--- START ---
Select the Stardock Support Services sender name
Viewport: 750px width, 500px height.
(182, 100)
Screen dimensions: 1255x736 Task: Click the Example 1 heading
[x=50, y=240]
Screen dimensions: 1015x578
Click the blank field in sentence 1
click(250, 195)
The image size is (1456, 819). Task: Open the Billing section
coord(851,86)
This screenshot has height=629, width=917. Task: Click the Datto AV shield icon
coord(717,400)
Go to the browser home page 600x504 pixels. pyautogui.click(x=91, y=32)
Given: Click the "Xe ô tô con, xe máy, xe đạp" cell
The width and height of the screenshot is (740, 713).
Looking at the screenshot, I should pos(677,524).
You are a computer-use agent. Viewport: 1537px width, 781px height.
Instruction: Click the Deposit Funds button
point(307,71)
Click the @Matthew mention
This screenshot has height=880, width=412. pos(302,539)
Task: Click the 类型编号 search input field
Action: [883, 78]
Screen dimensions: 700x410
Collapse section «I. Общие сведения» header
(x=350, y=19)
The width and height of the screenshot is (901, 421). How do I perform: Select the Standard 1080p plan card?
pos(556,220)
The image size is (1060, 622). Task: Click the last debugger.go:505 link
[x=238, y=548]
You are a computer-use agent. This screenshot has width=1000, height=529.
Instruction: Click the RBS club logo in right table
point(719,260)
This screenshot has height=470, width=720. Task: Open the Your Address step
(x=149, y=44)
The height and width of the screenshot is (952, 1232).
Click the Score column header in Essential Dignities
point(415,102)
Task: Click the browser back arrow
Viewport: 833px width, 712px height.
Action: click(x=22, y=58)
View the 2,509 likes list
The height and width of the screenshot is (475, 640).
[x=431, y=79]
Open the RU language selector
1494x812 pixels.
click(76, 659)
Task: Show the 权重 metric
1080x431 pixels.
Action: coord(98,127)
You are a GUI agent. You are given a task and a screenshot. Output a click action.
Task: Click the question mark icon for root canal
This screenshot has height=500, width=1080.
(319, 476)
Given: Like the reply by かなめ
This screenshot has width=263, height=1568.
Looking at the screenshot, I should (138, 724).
--- END ---
#### DIRECTIONS:
Please reproduce the lines word for word, starting at the line that contains "You are a computer-use agent. This" and ending with the final line.

#### EXERCISE SOLUTION:
You are a computer-use agent. This screenshot has width=1000, height=529.
Instruction: Click the RBS club logo in right table
point(719,260)
This screenshot has height=470, width=720. Task: Open the Your Address step
(x=149, y=44)
The height and width of the screenshot is (952, 1232).
Click the Score column header in Essential Dignities
point(415,102)
Task: Click the browser back arrow
Viewport: 833px width, 712px height.
Action: click(x=22, y=58)
View the 2,509 likes list
The height and width of the screenshot is (475, 640).
[x=431, y=79]
Open the RU language selector
1494x812 pixels.
click(76, 659)
Task: Show the 权重 metric
1080x431 pixels.
Action: coord(98,127)
You are a GUI agent. You are given a task and a screenshot. Output a click action.
Task: Click the question mark icon for root canal
This screenshot has height=500, width=1080.
(319, 476)
Given: Like the reply by かなめ
This screenshot has width=263, height=1568.
Looking at the screenshot, I should (138, 724).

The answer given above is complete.